Parece lógico que, ante estas circunstancias no previstas de importante incremento de la demanda, los precios suban a P+1, dados los mayores costes directos e indirectos en que han tenido que incurrir los productores de mascarillas para amoldarse.
No obstante, este no es el punto central del problema, pues algunos socialistas podrían incluso aceptar este incremento del precio, en vista de los mayores costes “objetivos” en su cadena de producción.
Supongamos, adicionalmente, que el productor, ante la enorme demanda de mascarillas, decide subir su precio a P+2 y, aun así, logra venderlas todas.

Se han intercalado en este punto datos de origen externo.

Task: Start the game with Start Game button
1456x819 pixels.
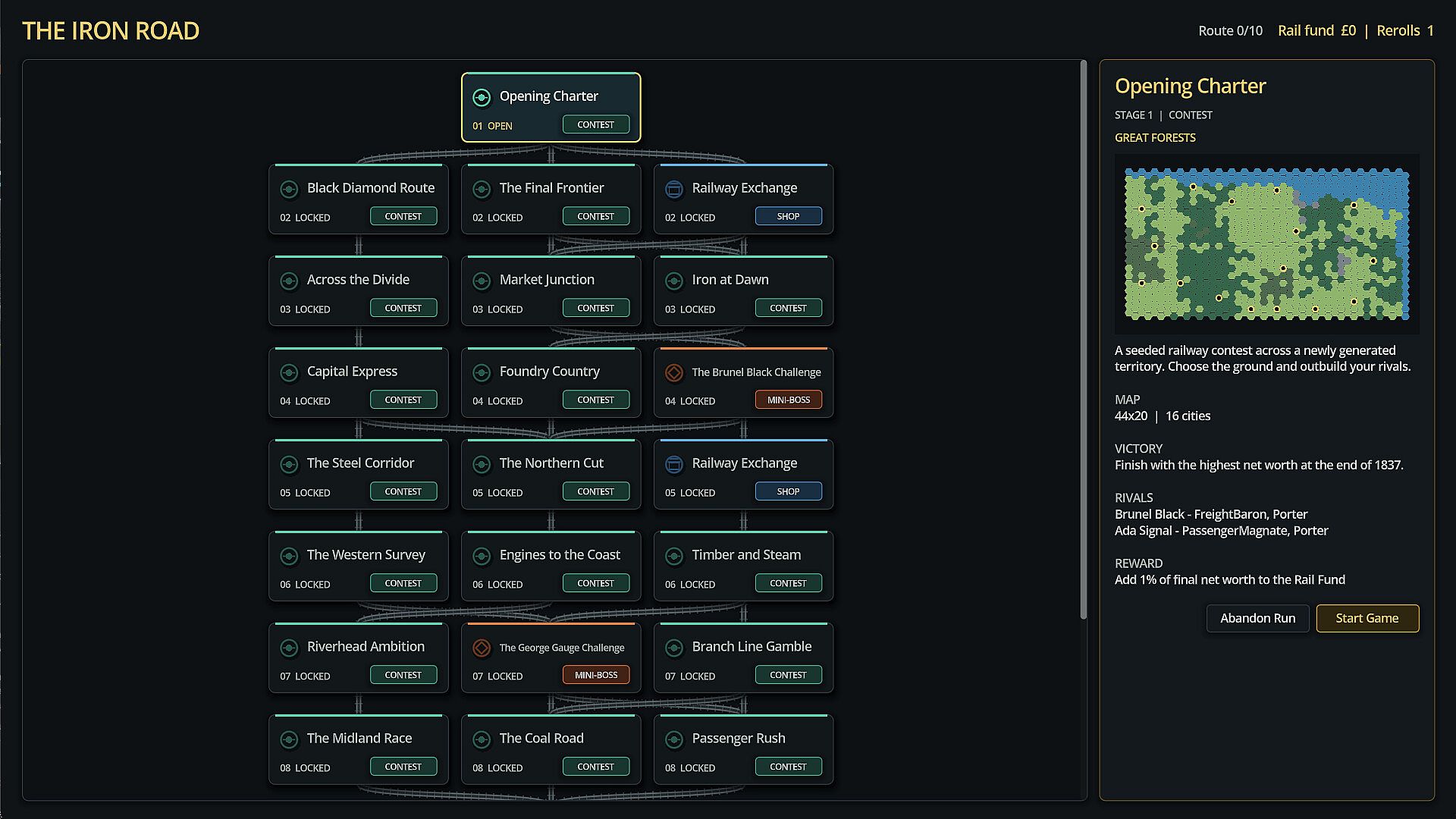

Los partidarios de la visión intervencionista se opondrían, alegando que el empresario está lucrándose por encima incluso del aumento de costes derivado del de la demanda. Es en este momento, como muy tarde, cuando desde el gobierno se ordena la incautación de esos bienes. El Ejecutivo español, por ejemplo, ya ha sustraído cientos de miles de mascarillas de diversas factorías durante la primera semana del estado de alarma.
Esta sustracción, lejos de suponer un acto de justicia para con los más desfavorecidos, crea las condiciones para un escenario de desabastecimiento generalizado. Los fabricantes de mascarillas, temerosos de verlas requisadas, comenzarán a reducir la producción, intentando minorar su pérdida potencial. En otros casos, puede producirse un incremento de stock de esa mercancía para su posterior venta a un mayor precio, o para su exportación.

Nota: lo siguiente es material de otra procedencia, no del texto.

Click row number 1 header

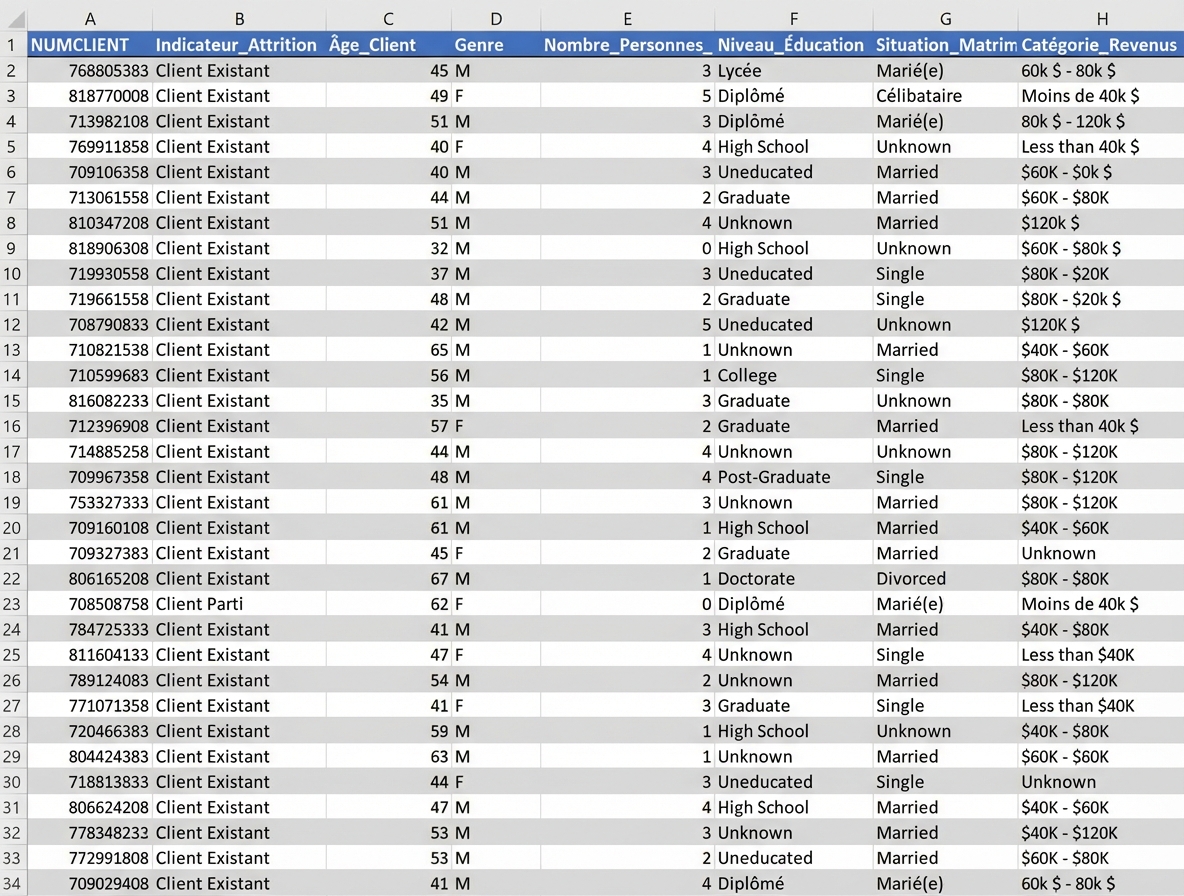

“Solo el necio confunde valor y precio”
No obstante, no debe centrarse aquí la principal crítica moral por esta intervención estatal en el precio. El punto sobre el que ha de girar la oposición liberal, lejos de utilitarismos, es el de la subjetividad del valor de los bienes.
Un producto tiene un valor diferente para cada individuo, y el precio de mercado refleja aquel con el que la sociedad y el empresario pueden obtener el mayor beneficio. La primera, por estar dispuesta, con la suficiente masa crítica, a comprar ese producto, y el segundo, porque le va a suponer los beneficios necesarios para continuar desarrollando esa actividad y, en consecuencia, satisfaciendo la demanda social.

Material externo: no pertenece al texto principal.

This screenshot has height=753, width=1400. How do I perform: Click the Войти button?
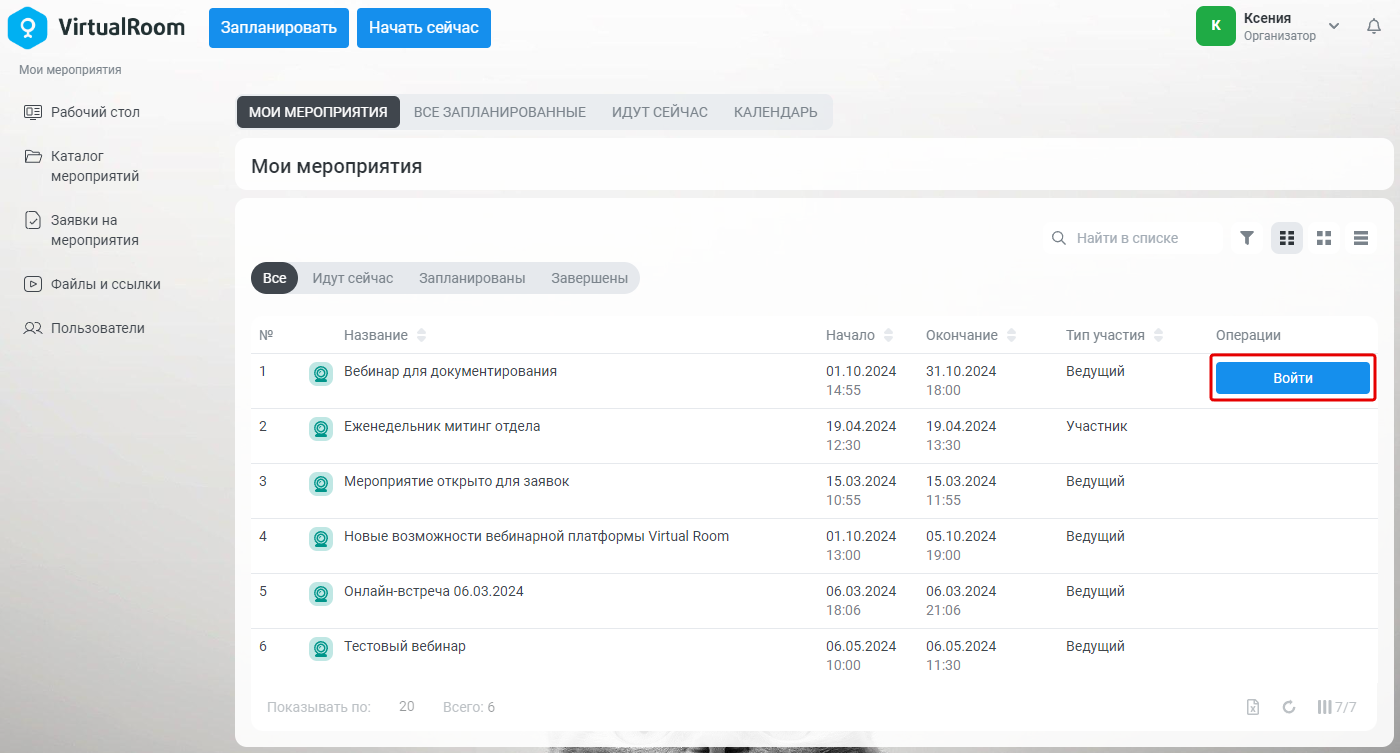pos(1293,378)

Antonio Machado, aparte de brindarnos algunos de los poemas en lengua castellana más bellos, nos dejó una cita célebre aplicable no solo a la economía, sino a la sociedad en general: “Solo el necio confunde valor y precio”.
El precio de las mascarillas se incrementará o disminuirá en función de su oferta y demanda, de manera que recoja el mayor beneficio para la sociedad en general. Establecer un precio máximo en estos bienes no cambia el valor que le atribuyen las personas. Por ello, un precio máximo por debajo de mercado originará un colapso de la demanda, y un incentivo a la no producción por parte de la oferta.
La solución a la carencia de equipos médicos no se encuentra en ataques constantes al libre mercado, sino en la adecuación rápida de este para cubrir las enormes necesidades que el sistema tiene en estos momentos.
La mejor ayuda pública actualmente consiste en bajar la carga impositiva, para rebajar los costes de producción, y en comprar a precios de mercado los productos sanitarios con el fin de garantizar su abastecimiento.